*Exercise description:*
Copy out the entries below unchanged, starting at the very first line and stopping after the line that contains "[x=425, y=333]".

*Data supplied:*

══════

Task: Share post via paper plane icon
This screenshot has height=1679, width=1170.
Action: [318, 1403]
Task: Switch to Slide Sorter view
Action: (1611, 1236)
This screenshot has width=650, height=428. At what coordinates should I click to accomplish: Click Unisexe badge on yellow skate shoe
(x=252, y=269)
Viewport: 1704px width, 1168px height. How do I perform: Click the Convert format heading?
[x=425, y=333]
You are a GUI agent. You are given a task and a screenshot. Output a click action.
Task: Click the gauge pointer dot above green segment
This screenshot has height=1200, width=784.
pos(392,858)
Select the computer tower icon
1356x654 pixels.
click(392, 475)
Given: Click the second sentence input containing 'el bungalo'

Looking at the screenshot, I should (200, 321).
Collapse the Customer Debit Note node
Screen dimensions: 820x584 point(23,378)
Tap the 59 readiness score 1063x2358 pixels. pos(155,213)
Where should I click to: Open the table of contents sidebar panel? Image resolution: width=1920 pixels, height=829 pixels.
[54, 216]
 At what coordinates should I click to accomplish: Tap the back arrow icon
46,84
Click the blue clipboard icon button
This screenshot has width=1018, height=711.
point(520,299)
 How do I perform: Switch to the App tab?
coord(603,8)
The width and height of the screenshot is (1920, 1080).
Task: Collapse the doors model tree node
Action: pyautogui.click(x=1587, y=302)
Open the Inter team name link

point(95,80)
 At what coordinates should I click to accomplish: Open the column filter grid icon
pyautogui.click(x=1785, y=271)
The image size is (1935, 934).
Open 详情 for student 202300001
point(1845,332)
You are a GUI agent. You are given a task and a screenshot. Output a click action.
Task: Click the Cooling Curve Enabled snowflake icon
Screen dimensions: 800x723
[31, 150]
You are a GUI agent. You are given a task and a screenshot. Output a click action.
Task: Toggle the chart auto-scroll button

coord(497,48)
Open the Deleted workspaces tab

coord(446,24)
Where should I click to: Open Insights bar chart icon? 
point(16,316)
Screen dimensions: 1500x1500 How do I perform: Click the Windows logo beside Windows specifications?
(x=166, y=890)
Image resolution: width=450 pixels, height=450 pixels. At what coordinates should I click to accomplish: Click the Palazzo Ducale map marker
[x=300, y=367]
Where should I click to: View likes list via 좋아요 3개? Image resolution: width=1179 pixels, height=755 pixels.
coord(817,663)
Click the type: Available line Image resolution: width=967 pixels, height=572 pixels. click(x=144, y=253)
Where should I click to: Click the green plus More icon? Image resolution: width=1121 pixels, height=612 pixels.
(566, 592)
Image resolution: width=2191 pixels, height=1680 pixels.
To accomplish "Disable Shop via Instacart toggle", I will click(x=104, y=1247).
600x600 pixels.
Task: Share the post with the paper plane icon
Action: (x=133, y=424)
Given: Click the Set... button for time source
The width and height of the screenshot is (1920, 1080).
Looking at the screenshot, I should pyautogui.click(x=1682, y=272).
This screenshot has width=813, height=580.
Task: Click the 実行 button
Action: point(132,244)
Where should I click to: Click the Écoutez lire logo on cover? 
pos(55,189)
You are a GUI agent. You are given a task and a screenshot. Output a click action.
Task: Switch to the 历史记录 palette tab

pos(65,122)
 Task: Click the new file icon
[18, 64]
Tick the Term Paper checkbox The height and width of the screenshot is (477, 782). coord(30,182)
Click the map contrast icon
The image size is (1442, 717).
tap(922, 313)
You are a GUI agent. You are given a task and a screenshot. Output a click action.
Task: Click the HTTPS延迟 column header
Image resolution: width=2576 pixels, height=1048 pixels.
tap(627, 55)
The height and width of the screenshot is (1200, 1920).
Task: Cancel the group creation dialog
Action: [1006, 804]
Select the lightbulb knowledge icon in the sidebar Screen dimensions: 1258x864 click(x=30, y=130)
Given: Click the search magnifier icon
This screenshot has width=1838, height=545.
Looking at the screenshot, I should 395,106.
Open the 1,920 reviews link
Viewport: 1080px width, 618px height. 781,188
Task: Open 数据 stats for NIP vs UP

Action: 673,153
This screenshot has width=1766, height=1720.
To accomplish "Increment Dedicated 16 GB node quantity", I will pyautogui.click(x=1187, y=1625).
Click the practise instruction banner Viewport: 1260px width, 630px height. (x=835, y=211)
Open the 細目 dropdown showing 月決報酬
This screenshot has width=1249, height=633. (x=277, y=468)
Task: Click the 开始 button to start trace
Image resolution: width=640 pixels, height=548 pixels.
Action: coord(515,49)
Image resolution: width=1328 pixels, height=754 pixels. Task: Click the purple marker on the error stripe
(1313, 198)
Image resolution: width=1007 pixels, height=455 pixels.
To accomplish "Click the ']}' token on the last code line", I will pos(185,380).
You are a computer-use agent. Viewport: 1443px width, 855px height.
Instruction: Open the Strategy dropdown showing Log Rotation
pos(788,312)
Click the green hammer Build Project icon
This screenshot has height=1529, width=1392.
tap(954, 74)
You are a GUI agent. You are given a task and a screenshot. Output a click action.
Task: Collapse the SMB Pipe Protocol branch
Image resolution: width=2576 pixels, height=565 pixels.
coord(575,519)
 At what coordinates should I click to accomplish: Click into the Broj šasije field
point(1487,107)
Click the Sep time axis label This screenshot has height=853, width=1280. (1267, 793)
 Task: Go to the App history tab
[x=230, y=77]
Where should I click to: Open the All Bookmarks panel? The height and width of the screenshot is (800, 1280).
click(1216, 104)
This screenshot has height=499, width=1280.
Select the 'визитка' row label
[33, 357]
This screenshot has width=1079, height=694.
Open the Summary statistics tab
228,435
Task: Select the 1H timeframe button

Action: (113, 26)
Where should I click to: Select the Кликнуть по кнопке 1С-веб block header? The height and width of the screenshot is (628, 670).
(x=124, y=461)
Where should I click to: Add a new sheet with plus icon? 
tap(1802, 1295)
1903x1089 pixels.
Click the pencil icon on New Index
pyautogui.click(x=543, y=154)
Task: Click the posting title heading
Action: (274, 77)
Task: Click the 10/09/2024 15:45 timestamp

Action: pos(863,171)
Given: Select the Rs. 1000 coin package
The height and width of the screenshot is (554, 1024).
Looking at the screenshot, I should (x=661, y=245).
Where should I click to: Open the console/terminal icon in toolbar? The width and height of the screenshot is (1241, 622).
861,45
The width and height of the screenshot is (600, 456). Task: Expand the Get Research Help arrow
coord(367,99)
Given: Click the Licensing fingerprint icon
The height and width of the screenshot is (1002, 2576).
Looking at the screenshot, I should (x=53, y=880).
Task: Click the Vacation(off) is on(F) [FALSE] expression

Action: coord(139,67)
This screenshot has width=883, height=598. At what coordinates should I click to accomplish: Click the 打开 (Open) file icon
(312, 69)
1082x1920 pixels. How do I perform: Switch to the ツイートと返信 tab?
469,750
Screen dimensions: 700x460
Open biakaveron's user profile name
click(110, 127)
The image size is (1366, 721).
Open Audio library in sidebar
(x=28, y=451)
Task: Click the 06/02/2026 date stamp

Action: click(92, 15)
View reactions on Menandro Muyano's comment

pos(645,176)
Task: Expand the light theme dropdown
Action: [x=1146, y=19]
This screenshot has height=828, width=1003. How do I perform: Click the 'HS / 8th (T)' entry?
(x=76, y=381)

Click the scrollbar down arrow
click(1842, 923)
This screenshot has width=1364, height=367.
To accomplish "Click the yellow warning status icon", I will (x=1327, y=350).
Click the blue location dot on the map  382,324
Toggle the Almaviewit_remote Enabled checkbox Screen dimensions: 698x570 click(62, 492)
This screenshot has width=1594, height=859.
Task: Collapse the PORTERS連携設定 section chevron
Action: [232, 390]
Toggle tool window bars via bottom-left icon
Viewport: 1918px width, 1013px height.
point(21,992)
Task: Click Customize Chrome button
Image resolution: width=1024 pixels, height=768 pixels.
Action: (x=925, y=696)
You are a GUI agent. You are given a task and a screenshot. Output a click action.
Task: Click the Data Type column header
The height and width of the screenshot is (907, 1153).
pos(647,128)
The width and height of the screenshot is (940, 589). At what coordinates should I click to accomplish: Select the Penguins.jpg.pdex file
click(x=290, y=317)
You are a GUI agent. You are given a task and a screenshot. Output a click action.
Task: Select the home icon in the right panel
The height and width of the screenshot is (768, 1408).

══════

*Response:*
Task: Share post via paper plane icon
This screenshot has height=1679, width=1170.
Action: [318, 1403]
Task: Switch to Slide Sorter view
Action: (1611, 1236)
This screenshot has width=650, height=428. At what coordinates should I click to accomplish: Click Unisexe badge on yellow skate shoe
(x=252, y=269)
Viewport: 1704px width, 1168px height. How do I perform: Click the Convert format heading?
[x=425, y=333]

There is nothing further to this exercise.